** The records follows **

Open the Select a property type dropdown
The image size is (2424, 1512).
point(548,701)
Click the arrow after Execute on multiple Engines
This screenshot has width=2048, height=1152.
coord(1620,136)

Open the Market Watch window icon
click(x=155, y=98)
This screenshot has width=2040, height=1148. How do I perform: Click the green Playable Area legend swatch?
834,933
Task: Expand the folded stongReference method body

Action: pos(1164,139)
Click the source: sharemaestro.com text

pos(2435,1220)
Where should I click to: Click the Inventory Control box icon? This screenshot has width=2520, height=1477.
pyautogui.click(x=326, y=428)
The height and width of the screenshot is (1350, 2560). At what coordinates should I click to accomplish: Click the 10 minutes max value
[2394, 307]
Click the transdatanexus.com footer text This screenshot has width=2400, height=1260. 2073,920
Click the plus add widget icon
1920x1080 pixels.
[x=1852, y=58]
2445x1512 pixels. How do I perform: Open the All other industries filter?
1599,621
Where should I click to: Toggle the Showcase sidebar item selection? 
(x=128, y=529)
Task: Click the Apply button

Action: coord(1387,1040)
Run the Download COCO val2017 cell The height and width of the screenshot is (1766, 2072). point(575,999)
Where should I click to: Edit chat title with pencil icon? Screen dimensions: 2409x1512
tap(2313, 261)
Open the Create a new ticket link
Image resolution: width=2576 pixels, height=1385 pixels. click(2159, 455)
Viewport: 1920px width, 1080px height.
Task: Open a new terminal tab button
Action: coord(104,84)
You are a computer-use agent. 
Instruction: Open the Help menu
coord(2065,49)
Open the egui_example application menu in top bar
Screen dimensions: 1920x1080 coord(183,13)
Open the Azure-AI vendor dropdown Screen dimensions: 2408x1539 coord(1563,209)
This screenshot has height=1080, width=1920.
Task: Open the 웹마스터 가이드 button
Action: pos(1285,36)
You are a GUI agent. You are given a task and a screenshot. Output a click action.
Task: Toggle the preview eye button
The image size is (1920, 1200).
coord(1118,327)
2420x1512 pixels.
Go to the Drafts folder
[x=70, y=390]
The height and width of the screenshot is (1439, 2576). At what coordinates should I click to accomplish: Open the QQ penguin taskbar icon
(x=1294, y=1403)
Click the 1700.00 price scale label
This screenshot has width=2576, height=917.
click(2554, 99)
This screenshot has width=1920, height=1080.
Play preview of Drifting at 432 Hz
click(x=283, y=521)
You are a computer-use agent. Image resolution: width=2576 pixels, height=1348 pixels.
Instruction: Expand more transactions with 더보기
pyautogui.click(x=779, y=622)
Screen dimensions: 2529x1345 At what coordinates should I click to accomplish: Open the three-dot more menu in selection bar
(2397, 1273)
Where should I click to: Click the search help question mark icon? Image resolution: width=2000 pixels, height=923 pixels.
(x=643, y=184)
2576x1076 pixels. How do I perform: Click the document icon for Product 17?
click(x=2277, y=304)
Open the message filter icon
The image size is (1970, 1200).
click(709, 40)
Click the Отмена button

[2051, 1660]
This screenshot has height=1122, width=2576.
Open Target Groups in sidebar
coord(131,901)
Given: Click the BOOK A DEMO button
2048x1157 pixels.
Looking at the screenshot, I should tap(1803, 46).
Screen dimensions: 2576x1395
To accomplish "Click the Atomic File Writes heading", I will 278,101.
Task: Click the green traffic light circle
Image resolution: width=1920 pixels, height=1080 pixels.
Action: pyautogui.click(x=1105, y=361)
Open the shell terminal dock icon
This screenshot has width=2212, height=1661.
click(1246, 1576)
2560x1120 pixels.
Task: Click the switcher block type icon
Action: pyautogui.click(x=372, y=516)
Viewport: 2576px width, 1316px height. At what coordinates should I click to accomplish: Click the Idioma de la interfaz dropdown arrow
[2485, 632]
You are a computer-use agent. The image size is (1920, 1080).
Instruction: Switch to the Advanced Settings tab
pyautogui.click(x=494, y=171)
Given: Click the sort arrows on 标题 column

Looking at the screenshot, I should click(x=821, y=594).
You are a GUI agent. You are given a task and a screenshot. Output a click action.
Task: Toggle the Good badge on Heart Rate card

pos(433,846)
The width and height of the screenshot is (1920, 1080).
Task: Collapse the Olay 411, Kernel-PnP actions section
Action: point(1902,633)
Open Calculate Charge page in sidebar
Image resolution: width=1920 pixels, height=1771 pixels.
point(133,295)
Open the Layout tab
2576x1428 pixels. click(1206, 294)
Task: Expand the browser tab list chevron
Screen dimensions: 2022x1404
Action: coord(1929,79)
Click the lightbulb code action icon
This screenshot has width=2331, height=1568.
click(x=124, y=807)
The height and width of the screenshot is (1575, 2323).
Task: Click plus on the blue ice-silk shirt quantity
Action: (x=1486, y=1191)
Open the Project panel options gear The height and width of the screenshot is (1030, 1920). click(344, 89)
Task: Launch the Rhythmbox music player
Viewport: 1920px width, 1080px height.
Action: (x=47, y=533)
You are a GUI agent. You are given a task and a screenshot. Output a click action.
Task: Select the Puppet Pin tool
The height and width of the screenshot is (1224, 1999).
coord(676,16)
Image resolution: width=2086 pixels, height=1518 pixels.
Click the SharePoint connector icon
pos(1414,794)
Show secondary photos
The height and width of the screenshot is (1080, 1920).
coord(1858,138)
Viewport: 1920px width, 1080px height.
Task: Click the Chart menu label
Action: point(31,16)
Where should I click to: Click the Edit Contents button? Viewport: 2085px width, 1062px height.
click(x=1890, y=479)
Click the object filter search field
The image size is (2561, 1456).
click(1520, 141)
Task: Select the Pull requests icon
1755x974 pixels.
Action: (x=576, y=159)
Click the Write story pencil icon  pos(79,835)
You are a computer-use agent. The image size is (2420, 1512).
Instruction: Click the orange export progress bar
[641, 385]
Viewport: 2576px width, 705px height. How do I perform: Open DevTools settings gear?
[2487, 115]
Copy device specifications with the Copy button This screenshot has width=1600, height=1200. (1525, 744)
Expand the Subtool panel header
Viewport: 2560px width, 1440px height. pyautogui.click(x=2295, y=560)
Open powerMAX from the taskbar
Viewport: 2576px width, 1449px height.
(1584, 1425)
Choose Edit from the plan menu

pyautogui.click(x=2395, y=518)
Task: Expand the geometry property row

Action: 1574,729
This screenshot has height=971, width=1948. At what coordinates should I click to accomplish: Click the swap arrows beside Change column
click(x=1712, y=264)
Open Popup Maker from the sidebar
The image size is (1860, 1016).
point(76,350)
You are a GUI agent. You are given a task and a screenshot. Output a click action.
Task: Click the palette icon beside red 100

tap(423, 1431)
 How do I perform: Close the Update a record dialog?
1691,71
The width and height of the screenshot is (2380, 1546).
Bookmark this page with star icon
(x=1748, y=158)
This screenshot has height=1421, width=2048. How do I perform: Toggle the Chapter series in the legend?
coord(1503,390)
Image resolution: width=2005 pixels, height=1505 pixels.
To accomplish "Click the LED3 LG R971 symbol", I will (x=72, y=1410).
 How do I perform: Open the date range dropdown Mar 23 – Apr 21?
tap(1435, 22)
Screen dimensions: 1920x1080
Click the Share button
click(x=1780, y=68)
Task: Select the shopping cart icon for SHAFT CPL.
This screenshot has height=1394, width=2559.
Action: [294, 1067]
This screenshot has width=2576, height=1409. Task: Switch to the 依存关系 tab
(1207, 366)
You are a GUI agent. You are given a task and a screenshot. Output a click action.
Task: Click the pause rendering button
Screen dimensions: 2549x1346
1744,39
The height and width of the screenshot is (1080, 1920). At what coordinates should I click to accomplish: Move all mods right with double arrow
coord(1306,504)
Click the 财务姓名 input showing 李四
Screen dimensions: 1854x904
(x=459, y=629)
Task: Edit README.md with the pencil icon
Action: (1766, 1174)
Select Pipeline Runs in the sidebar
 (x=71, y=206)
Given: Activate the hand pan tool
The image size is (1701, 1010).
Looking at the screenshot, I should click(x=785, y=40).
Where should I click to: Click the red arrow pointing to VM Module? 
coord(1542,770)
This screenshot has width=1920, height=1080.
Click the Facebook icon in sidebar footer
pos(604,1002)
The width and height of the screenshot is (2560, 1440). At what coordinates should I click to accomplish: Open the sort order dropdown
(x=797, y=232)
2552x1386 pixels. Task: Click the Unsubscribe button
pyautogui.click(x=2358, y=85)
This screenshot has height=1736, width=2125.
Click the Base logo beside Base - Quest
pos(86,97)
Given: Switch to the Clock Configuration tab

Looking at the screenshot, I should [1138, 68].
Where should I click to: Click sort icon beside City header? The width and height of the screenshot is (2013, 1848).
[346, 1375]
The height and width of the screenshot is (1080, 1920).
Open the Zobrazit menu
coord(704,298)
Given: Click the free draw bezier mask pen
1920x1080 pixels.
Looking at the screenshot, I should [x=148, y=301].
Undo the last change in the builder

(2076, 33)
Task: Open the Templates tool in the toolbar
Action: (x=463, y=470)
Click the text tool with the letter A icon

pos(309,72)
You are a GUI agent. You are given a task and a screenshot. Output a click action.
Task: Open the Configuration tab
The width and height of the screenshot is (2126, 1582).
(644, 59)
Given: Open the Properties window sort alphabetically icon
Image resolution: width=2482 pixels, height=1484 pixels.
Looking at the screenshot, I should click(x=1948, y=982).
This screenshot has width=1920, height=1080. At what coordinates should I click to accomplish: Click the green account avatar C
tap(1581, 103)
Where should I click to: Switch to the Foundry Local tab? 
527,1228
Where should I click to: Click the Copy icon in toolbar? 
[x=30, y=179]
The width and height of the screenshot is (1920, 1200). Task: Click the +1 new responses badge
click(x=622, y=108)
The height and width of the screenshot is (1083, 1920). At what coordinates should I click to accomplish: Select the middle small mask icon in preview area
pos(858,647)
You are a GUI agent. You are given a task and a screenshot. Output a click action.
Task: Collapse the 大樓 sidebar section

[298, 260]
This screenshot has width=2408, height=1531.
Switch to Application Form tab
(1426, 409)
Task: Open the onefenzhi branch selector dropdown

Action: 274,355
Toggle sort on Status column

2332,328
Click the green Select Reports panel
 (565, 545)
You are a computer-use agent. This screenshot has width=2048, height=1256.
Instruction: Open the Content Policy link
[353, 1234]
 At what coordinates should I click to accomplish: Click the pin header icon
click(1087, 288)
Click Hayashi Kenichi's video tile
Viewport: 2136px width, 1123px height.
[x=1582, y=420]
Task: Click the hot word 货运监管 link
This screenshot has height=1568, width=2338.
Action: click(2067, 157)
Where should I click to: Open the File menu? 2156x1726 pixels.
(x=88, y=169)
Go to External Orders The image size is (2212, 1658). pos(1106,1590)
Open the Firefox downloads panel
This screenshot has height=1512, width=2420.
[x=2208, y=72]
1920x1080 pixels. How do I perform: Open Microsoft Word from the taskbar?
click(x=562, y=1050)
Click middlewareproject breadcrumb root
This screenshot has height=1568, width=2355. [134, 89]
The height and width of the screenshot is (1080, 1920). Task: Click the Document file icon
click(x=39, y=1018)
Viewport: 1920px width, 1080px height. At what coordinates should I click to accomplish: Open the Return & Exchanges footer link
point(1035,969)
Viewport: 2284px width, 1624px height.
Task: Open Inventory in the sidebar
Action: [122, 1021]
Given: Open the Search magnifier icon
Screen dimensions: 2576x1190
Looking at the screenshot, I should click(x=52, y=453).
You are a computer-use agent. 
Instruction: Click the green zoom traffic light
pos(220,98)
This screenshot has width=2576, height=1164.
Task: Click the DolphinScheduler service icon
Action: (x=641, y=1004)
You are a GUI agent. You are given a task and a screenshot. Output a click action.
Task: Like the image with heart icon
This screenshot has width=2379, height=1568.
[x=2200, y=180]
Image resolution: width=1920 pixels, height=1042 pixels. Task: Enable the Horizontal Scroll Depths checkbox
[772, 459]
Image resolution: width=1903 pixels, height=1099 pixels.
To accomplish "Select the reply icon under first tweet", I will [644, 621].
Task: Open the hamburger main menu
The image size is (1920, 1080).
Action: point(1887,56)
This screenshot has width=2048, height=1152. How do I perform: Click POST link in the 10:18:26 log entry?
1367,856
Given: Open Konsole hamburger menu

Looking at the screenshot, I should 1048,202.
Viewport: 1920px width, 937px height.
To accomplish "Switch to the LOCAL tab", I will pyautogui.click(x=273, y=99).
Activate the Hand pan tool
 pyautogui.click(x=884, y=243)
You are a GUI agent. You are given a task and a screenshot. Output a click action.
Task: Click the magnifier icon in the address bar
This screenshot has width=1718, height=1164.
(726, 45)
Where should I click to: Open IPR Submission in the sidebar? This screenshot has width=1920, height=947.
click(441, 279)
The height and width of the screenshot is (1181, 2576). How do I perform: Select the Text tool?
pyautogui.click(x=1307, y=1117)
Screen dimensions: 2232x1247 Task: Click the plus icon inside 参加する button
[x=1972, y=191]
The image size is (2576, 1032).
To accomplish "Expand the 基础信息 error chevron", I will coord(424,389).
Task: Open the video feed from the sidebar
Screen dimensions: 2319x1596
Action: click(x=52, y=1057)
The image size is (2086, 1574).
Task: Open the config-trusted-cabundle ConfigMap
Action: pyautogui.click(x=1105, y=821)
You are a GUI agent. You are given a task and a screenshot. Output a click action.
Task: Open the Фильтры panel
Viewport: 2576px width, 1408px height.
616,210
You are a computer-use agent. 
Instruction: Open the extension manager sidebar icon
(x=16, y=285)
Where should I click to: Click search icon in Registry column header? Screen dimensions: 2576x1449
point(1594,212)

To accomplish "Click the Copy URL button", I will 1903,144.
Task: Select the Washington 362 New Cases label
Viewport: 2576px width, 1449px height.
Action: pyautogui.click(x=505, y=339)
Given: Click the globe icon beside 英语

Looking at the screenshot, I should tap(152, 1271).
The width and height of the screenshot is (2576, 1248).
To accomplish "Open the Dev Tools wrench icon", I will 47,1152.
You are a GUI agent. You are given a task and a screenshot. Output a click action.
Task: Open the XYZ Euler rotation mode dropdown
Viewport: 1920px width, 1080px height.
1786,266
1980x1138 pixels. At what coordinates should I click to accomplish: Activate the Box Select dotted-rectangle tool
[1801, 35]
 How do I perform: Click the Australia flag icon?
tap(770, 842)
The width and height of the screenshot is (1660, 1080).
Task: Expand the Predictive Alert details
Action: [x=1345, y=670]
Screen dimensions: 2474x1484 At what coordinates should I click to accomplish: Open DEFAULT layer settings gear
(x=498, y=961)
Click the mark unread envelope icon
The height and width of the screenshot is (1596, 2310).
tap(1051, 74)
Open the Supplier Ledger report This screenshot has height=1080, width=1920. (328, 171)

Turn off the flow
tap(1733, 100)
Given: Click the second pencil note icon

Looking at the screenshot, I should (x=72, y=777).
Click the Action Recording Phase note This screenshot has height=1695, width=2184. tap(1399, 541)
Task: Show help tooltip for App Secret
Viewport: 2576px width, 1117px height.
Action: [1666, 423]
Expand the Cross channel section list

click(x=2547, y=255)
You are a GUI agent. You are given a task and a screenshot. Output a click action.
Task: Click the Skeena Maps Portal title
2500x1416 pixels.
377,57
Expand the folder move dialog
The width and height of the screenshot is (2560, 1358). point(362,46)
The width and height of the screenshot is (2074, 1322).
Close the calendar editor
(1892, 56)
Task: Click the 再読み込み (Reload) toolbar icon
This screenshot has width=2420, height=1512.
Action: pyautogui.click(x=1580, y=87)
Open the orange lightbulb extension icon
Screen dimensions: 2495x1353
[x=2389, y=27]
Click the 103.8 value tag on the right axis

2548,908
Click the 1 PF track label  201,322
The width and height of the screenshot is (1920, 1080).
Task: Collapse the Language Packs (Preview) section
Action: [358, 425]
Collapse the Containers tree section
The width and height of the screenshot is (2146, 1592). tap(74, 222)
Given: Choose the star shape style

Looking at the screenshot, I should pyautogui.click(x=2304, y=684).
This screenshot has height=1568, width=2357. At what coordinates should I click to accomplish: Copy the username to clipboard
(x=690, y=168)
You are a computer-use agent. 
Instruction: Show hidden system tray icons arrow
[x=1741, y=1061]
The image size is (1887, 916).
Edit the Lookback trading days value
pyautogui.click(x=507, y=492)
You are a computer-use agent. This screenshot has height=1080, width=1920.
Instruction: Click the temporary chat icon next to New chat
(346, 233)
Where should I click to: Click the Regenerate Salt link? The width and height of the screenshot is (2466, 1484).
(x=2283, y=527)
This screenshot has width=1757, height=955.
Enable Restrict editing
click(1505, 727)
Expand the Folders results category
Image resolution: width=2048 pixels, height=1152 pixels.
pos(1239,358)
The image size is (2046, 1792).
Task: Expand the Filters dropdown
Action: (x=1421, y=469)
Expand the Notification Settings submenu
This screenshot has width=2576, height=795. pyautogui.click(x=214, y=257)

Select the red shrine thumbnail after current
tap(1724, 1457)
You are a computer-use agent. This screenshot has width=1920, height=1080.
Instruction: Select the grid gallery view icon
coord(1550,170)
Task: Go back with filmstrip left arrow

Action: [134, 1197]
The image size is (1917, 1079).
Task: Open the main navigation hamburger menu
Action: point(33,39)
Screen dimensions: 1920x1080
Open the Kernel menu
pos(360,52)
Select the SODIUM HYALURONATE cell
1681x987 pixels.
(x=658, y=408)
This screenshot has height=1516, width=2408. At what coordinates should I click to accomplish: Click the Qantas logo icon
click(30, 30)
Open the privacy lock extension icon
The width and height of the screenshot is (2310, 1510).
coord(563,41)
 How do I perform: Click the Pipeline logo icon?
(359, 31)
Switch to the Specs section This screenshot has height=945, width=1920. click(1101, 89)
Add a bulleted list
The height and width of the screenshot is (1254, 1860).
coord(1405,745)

** End of The records **

What is expected
What lines of the data include the word "will"? Copy each of them.

Exercise answer
To accomplish "Click the Atomic File Writes heading", I will 278,101.
To accomplish "Click the LED3 LG R971 symbol", I will (x=72, y=1410).
To accomplish "Select the reply icon under first tweet", I will [644, 621].
To accomplish "Switch to the LOCAL tab", I will pyautogui.click(x=273, y=99).
To accomplish "Expand the 基础信息 error chevron", I will coord(424,389).
To accomplish "Click the Copy URL button", I will 1903,144.
To accomplish "Open the Dev Tools wrench icon", I will 47,1152.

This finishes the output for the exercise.